Like me , Bina didn’t say. She realized why her sister was telling her this story.
“Shah Jahan tried piloting it himself. He failed. Very few, after all, are born with the talent of telekinesis, a truth the Emperor did not learn easily. But he did learn it eventually. After scouring the Empire with recruiters, he found, perhaps aptly, that Gauharara Begum, the final daughter Mumtaz had left him with, was the one he was looking for, when one day she lifted an elephant into the air and gently put it down just by looking at it. She was eight at the time, like you. So with teary eyes Shah Jahan asked his little daughter Gauharara if she would pilot the walking palace that guarded her mother’s remains within its chest. Gauharara said that she would be honoured.”
“And so she did. She was carried by the Emperor’s guards through the winding tunnels of the vast being, past its engines and gears and pipes, past the chamber in its heart that held Gauharara’s mother, past its tanks, and she was placed in its head, in a soft cavern of quilted walls. The little Begum made the Taj Mahal walk, looking out of its filigreed eyes to the empire her father ruled, once with the help of her mother. Gauharara Begum took the huge metal and ivory beast across the land, with the aid of a faithful crew that ran its engines. The Empire celebrated this wonder amongst them striding in the distance, colourful pennants like hair lashing behind it, breathing steam.
But before long Shah Jahan’s third son, Aurangzeb, ordered that the giant never be piloted again, because it was blasphemous to create such automatons, that this lifeless walking idol was a mockery of Allah. Aurangzeb had his father and his beloved Gauharara put under house arrest at the Red Fort in Agra, and after a war of succession with his brothers, became the next Mughal Emperor in a sweeping victory. Shah Jahan died imprisoned, and Gauharara died many years later of old age. Aurangzeb was a devout, efficient Emperor, but oversaw the last years of the Mughal Empire that was. The Emperors that followed led it to its decline, and eventually, they were easily defeated by the British Empire with their airships and tanks. Perhaps if the Mughals had made more automatons to rid the Taj of its solitude, and kept them walking, they’d have kept this land too.
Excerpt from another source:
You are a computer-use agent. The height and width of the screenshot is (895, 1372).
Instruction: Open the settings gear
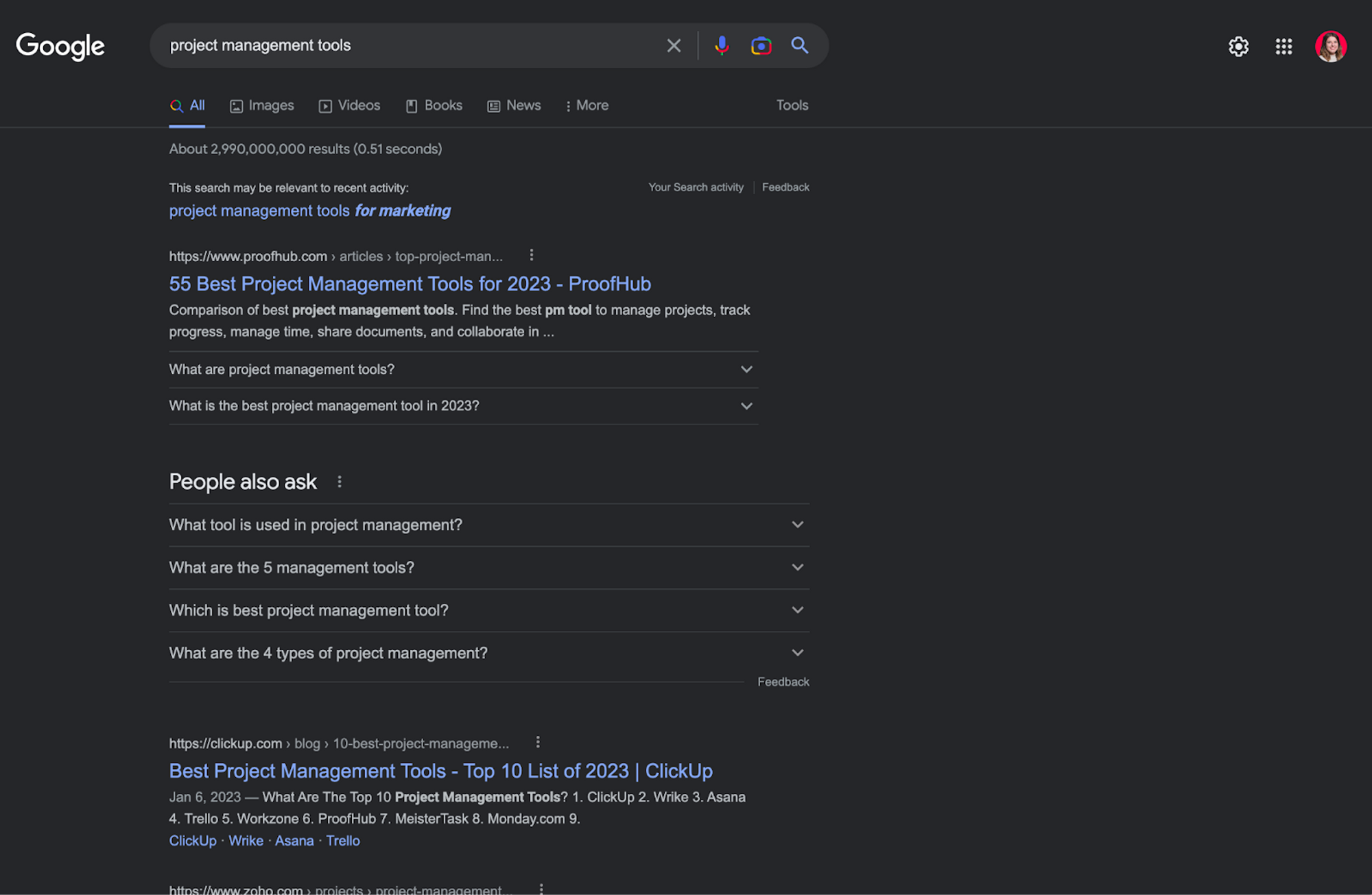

They could have thrown airships from the sky, and crushed tanks under their feet. The Taj Mahal never walked again, folding into its rest by the banks of the Yamuna, where to this day its empty tanks gleam like minarets on the horizon, its scalp and shoulders shorn of pennants.”
Bina nodded, looking straight at her sister’s grease and oil covered face glimmering in the candlelight, at her coarse tattooed hands between her knees. She smiled. Somewhere in the slum, a stray dog barked.
“I know why you told me that story,” Bina said. She wondered if their mother or their father had taught Rani to tell that story. Or both.
“Of course you do. You’re a clever girl,” Rani said.
“You told it really well. But it’s just really sad,” Bina murmured.
“One day,” her sister said, putting her warm palm on Bina’s cheek. “You’re going to see the Taj Mahal at rest by the banks of the Yamuna. You’re going to walk, walk with me, and we’ll get out of here and go north to see it. Understand?”